Tandem Story

Source

Writing assignment: One of you will write the first paragraph of a short story. The partner will read the first paragraph and then add another paragraph to the story. The first person will then add a third paragraph, and so on back and forth. Remember to reread what has been written each time in order to keep the story coherent. The story is over when both agree a conclusion has been reached.

At first, Laurie couldn’t decide which kind of tea she wanted. The chamomile, which used to be her favorite for lazy evenings at home, now reminded her too much of Carl, who once said, in happier times, that he liked chamomile. But she felt she must now, at all costs, keep her mind off Carl. His possessiveness was suffocating, and if she thought about him too much her asthma started acting up again. So chamomile was out of the question.
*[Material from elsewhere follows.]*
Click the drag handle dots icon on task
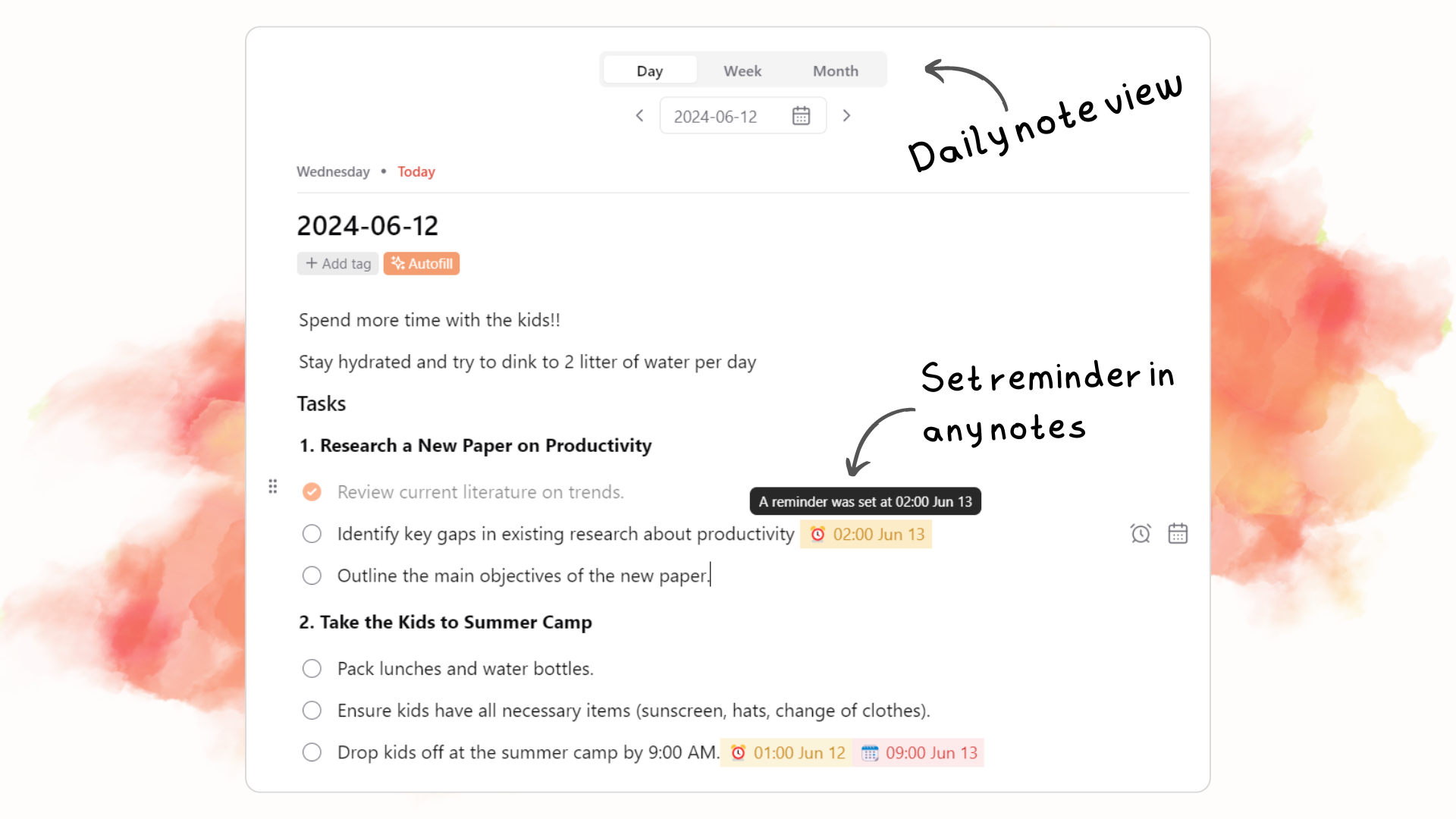The height and width of the screenshot is (819, 1456). click(272, 485)
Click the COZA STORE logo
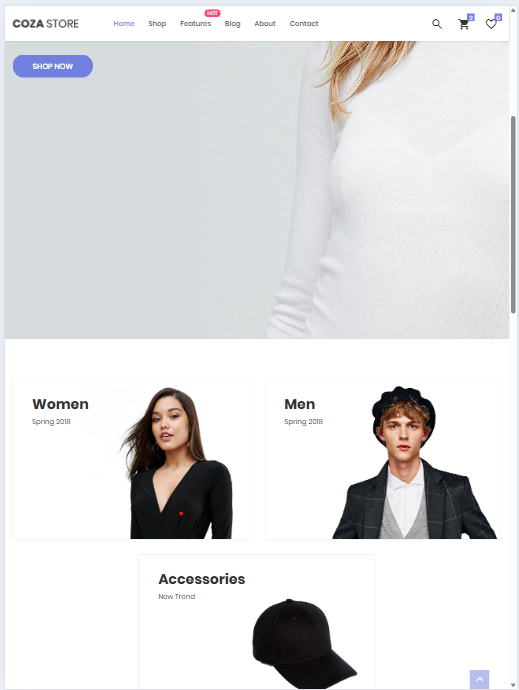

Meanwhile, Advance Sergeant Carl Harris, leader of the attack squadron now in orbit over Skylon 4, had more important things to think about than the neuroses of an air-headed asthmatic bimbo named Laurie with whom he had spent one sweaty night over a year ago. “A.S. Harris to Geostation 17,” he said into his transgalactic communicator. “Polar orbit established. No sign of resistance so far…” But before he could sign off a bluish partical beam flashed out of nowhere and blasted a hole through his ship’s cargo bay. The jolt from the direct hit sent him flying out of his seat and across the cockpit.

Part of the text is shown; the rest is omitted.